I still remember getting chased out twice.
Bael finally looks at me directly again then, and for one brief second neither of us says anything.
The office suddenly feels very quiet.
Rain against the windows, paper beneath my fingers, his attention on me, restrained carefully enough now that I notice the restraint itself.
Last night really changed something between us.
Or maybe it simply forced it into the open.
"You can sit for the qualification exam now," Bael says evenly. "Once you pass, the department will issue the certification formally."
Real qualification.
No more workaround approvals.
No more depending on personal connections every time licensing paperwork becomes complicated.
The realization settles slowly.
I stare down at the pages again.
Then quietly:
"...Why would you even do this?"
Bael is silent for a moment.
Then:
"Because you should have it properly."
Simple.
Matter-of-fact.
Like this wasn’t months of effort happening quietly behind my back.
Something warm and painful presses unexpectedly beneath my ribs.
I focus harder on the documents instead.
Silence stretches between us.
Bael reaches for another file on the desk, attention lowering toward paperwork instead of me.
And suddenly I understand.
He’s avoiding looking at me directly now.
Not because he wants to.
Because I asked him not to touch me again unless I said he could, and apparently Bael interpreted that boundary with terrifying seriousness.
No unnecessary closeness, no casual contact, not even lingering eye contact for too long.
The realization unsettles me far more than it should.

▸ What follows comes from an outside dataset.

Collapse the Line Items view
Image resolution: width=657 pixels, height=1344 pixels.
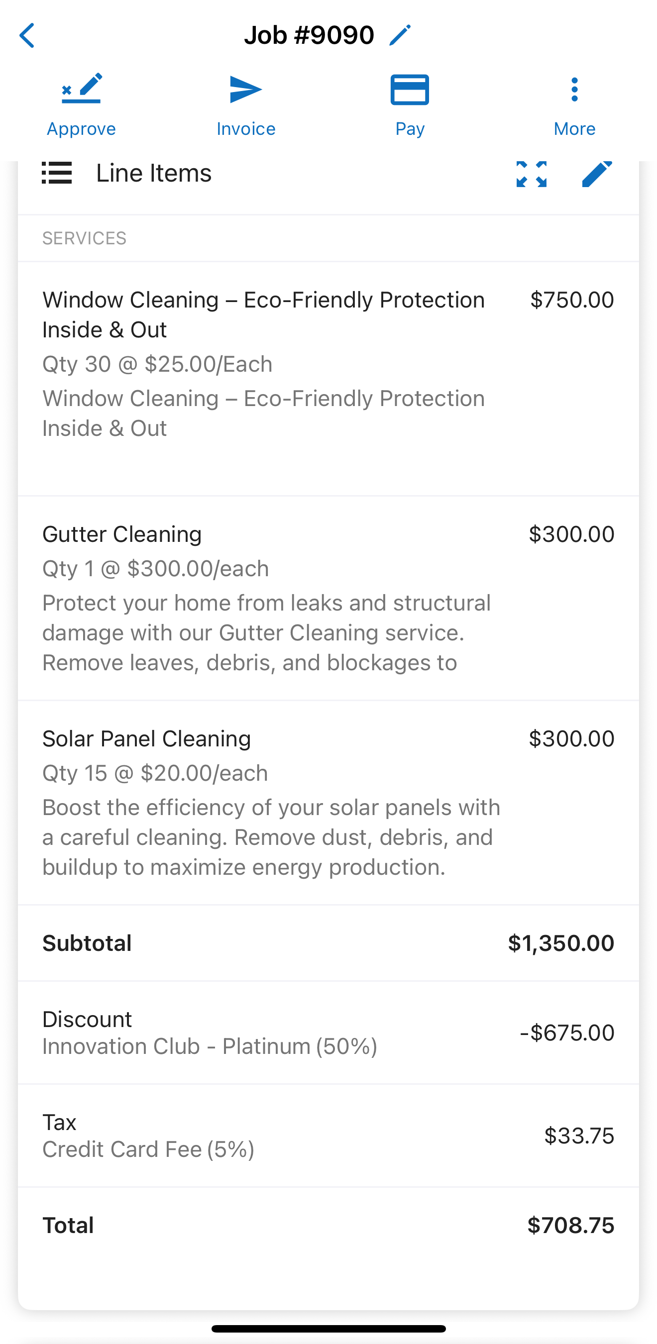(x=531, y=174)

My fingers tighten slightly against the folder.
Finally Bael says without looking up:
"You should go rest."
Dismissal.
Gentle, deliberate dismissal. Because he is giving me space again. I hate how much that affects me.
I look back down at the qualification papers one last time before turning toward the door.

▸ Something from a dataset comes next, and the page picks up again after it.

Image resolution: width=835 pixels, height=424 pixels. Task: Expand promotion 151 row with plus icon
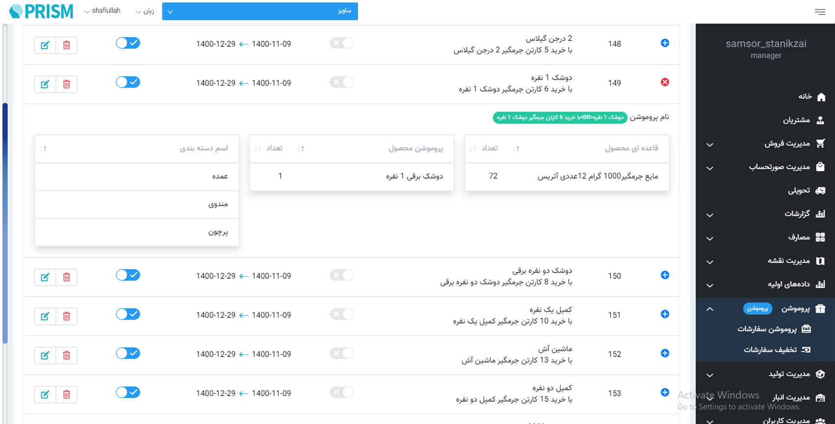[x=664, y=314]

Halfway there, I stop briefly.
"...Thank you."
The words come out quieter than intended.
Behind me, Bael finally lifts his eyes again.
Then calmly:
"You don’t have to thank me for this."
Which, unfortunately, only makes my chest feel worse.
I leave the office a second later with the folder still clutched tightly against my chest.
And halfway back upstairs, I realize I’ve been holding the ginger biscuit in my other hand this entire time.